Page Banner

United States Department of Agriculture

Agricultural Research Service


item Satter, Larry
item Reis, R

Submitted to: Reuniao Anual Da Sociedade Brasileira De Zootechnia Proceedings
Publication Type: Proceedings
Publication Acceptance Date: 8/1/1997
Publication Date: N/A
Citation: N/A

Interpretive Summary:

Technical Abstract: Milk production under confinement conditions with conserved forages is almost always more expensive than relying on grazing as a means to provide forage to lactating cows. Therefore, higher levels of milk production must be achieved under confinement to overcome the higher capital costs associated with forage harvest and storage. The most obvious way of achieving higher milk production is to improve the quality of forages fed.
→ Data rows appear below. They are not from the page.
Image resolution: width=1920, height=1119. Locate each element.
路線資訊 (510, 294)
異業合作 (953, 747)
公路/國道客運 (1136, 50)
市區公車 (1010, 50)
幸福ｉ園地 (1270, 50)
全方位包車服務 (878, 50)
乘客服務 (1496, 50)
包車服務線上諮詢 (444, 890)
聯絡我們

Under semi-tropical conditions, corn silage may be the most economical forage to grow. Warm season grasses, while possessing high yield potential, lack quality. Tropical legumes possess reasonable quality, but establishing high yielding stands is difficult. Dry matter losses associated with harvest and conservation of forages is normally lower for silage than hay. Therefore, ensiling is the preferred method of conservation. Another way to increase milk production under confinement feeding is to increase energy density in the diet. This can be accomplished through increased grain feeding or through processing (fine grinding, steam flaking) of supplemental grain. Sorghum or milo responds very well to steam flaking, and corn can benefit from either steam flaking or fine grinding but to a lesser extent than does milo.